Understanding prohibited transactions and making sure your LLC and SDIRA avoid dealings with a disqualified person is an important part of self-directing your accounts. In the event that these rules are not followed, SDIRA owners jeopardize the tax-advantaged status of the SDIRA and may be subject to paying both taxes and penalties. Consequently, it’s important to learn the ins and outs of the rules and be sure to consult with your legal and financial advisors.
Investing with Your SDIRA through an LLC at Entrust
You can begin investing with your SDIRA through an LLC as soon as you have established and funded all the necessary accounts.
Entrust exists to make investing with self-directed accounts accessible so that you can plan the retirement of your dreams. The IRS requires that self-directed accounts be administered by a custodian to ensure that all the recordkeeping for the accounts meets the IRS guidelines, and for over 40 years, we have been administering self-directed accounts for investors who invest in alternative investments.
Although we do not establish LLCs and we cannot give advice about investments, we are here to serve as the administrator of your SDIRA. While we always advise that you consult with your financial advisors and legal counsel when investing, it is particularly important when setting up and investing through an LLC to be sure that everything is done properly. If you are looking for someone to help you get started, check out this list of providers some of our clients have used in the past.
SDIRA and LLC FAQs:
1. What is a self-directed IRA LLC?
Investing with a self-directed IRA (SDIRA) though an LLC is an investment strategy that allows SDIRA holders to invest in alternative assets via a pass-through entity, the LLC,owned by the SDIRA. Often SDIRA investors will use this structure to purchase real estate or potentially reduce fees when holding multiple assets. This structure gives an SDIRA holder checkbook control which allows the account holder to complete faster transactions by writing checks for the SDIRA rather than waiting on the SDIRA provider to issue a check.
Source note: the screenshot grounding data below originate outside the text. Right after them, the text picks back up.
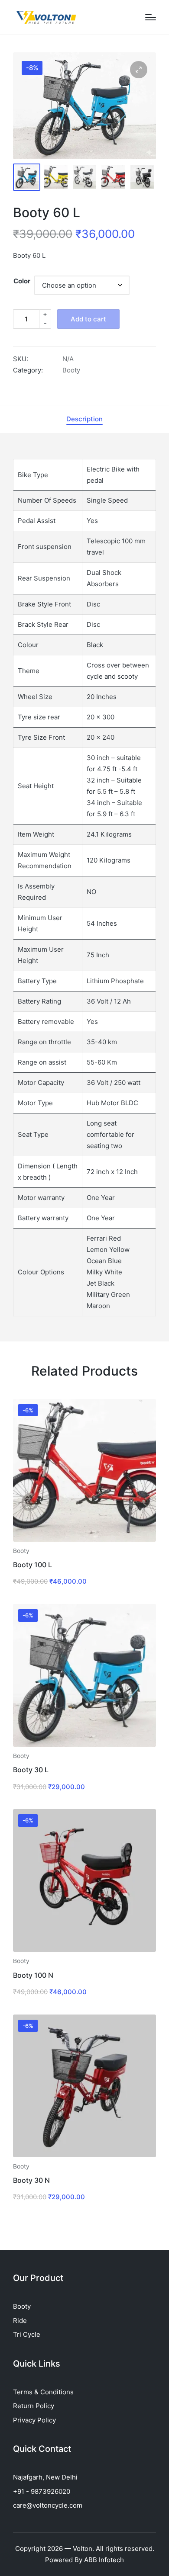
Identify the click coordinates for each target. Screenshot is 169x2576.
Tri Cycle (26, 2334)
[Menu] (150, 17)
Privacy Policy (34, 2420)
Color (21, 281)
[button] (138, 69)
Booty (71, 370)
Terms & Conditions (43, 2392)
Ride (20, 2320)
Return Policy (33, 2406)
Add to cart (88, 319)
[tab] (84, 419)
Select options (84, 1540)
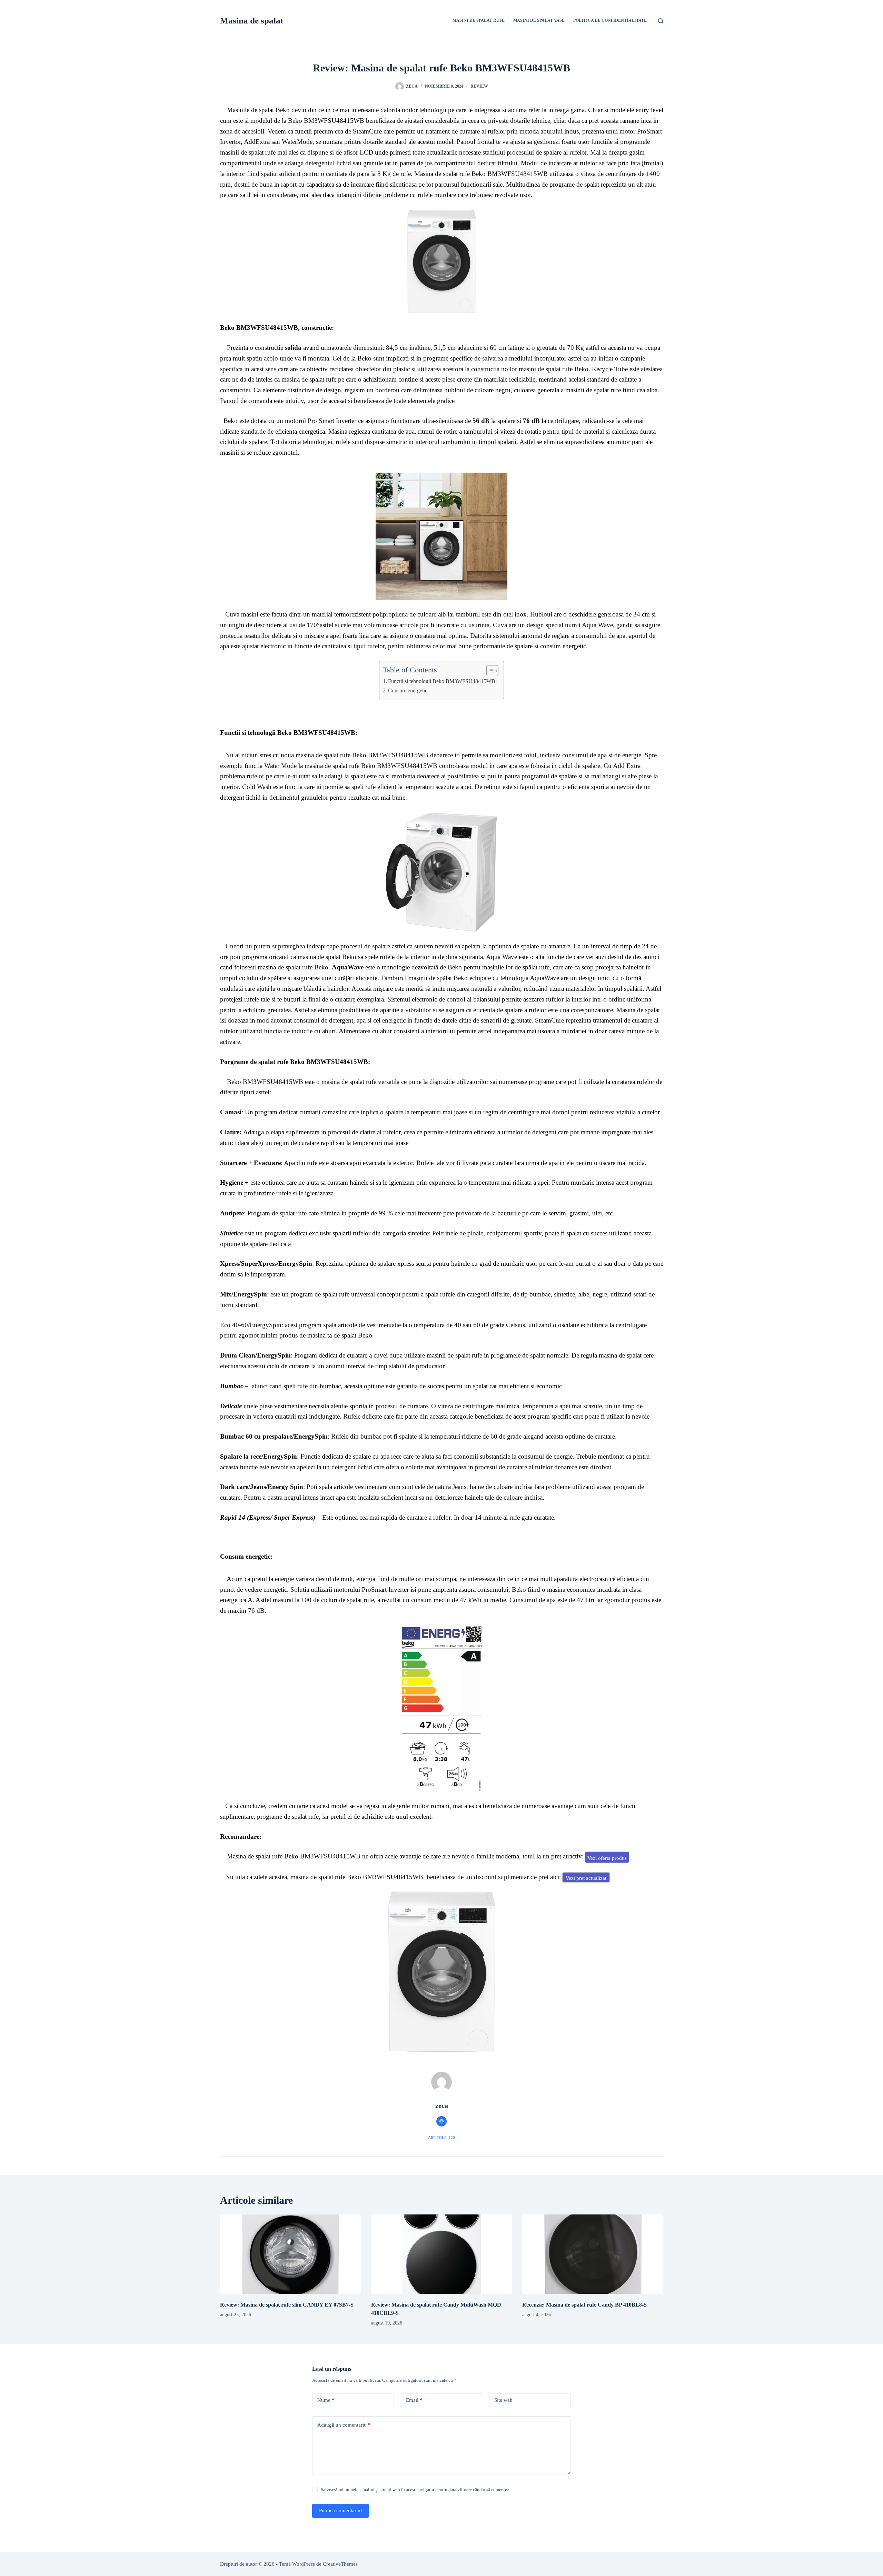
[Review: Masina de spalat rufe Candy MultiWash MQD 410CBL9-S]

2. What is checkbook control?
"Checkbook Control" is the term used when a self-directed IRA owner has complete signing authority over an account that gives access to his/her retirement funds. This strategy is achieved through the establishment of an LLC owned by the SDIRA.
3. What can my SDIRA invest in through an LLC?
The LLC can hold any alternative investment allowed by the IRS. The options for alternative investments are almost unlimited, but the IRS prohibits collectibles, life insurance, and S corporations.
4. Can Entrust establish my LLC?
No. We do not establish LLCs for our clients. You may want to consult with financial and legal professionals that are familiar with LLC state laws and IRA rules when creating an LLC to be sure that your documents are written with provisions to avoid prohibited transactions. If you need help getting started, you can consult this list of providers that has been used by Entrust clients.
5. How do you invest through an LLC with an SDIRA?
In short, you need to establish a new LLC owned 100% by your SDIRA. As the SDIRA account holder, you can be listed as the manager of the LLC. The LLC then opens a checking account. Once Entrust has received your LLC’s operating agreement and your SDIRA is funded, we can issue a check from the SDIRA to the LLC’s checking account. When the LLC checking account is funded, the LLC can begin investing.